Someone screamed. Someone in the crowd. It was strange— strange that someone else seemed to be in pain—someone who wasn’t me. More yells followed, more cries of terror, and then there were cries for help.
I stared at the ground, feeling a ball of sweat collect on my chin.
I waited for it to drop, to splatter to the ground, to mix with all the rest of my bodily fluids.
It seemed like almost every kind I could make was at my feet.
Blood, sweat, tears, urine, vomit. Fuck. All I had to do now was shit myself.
And then the Emperor shouted, “Lyriana Batavia.”
My head lifted at once, my heart pounding.
“Wh-what?” I asked. But my voice was so hoarse from screaming, my throat so raw, I could barely hear myself.
“Lyr,” I said. “Lyr.” I didn’t know if I was talking to her, or asking for her, or simply saying her name because it was all I could manage at the moment.
But then the whip came again, biting into my skin, digging into my flesh, searching through me. My head fell, and a scream tore from me as the whip pulled away, taking more of me with it, along with any conscious thoughts.
The ground swayed beneath me, my vision blurring. There was movement on the dais. Bodies shifting, auras panicking. The Emperor was gone. The Bastardmaker, too. I noticed then, in my peripheral vision, a flurry of soturion boots running away. The crowd was screaming now, but not at me.
“Protect His Majesty!” someone cried out.
“Guard His Highness!” came another shout.
I thought my father had said Lyr’s name again, I thought he was speaking to her, but I was so far gone … I was no longer processing thoughts. No longer able to discern reality from pain.
“End it. Kunda, now,” he commanded.
No! No!
But he did it anyway. He took what little remained of my magic, my power.
Blue light flowed from the end of the whip into a box.

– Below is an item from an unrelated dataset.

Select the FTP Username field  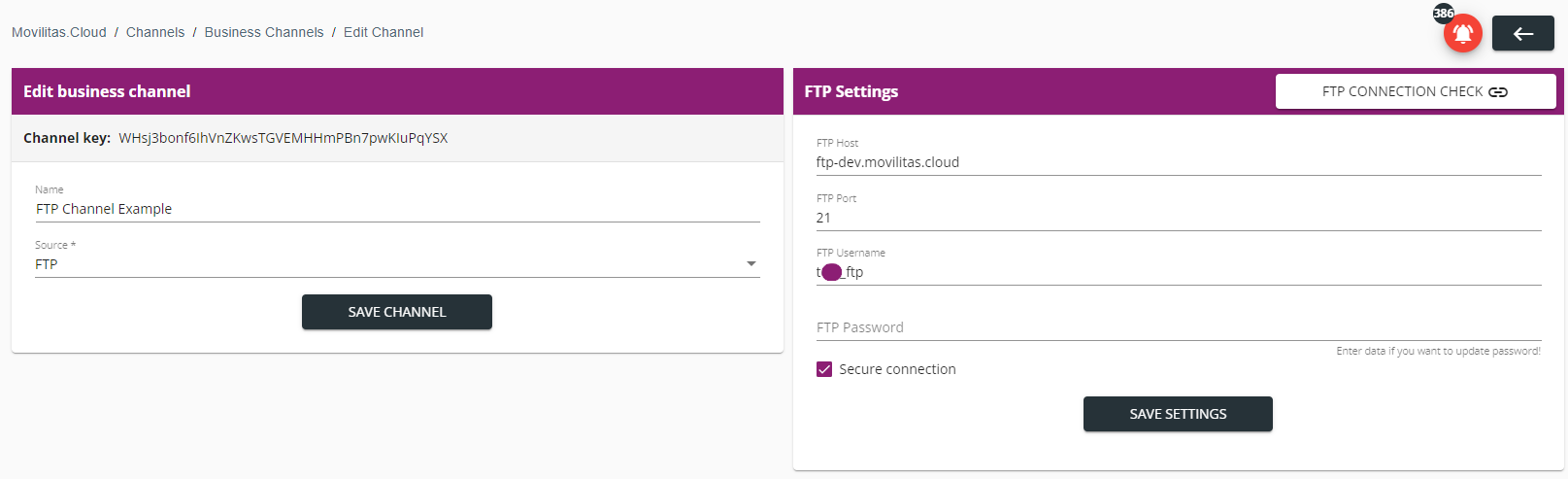(1178, 272)
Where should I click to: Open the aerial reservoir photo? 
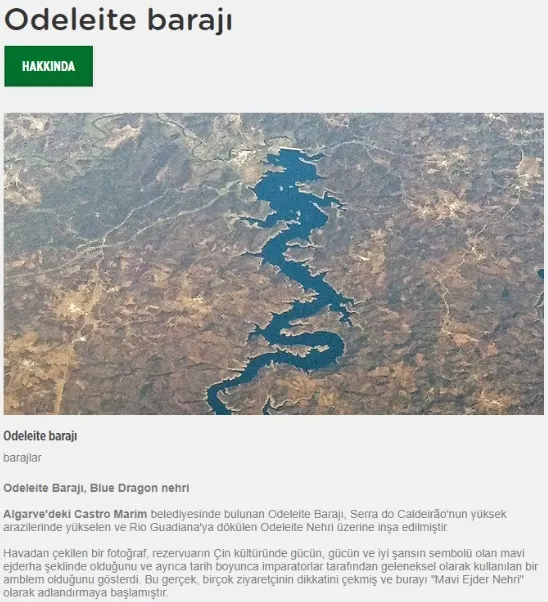[x=274, y=264]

All of my magic, all of my power, all of me, stolen, trapped and contained. By my father. And a scream tore my throat. A sound I’d never made before.
“I thought I was dead then,” I said.
Auriel frowned. “You almost were.”
“Why didn’t I die?” I asked.
“Because she came,” Auriel said, showing me a brief vision of Lyr fighting through the arena, her hair a fiery red, her hazel eyes like golden flames as she stabbed every soturion in her way.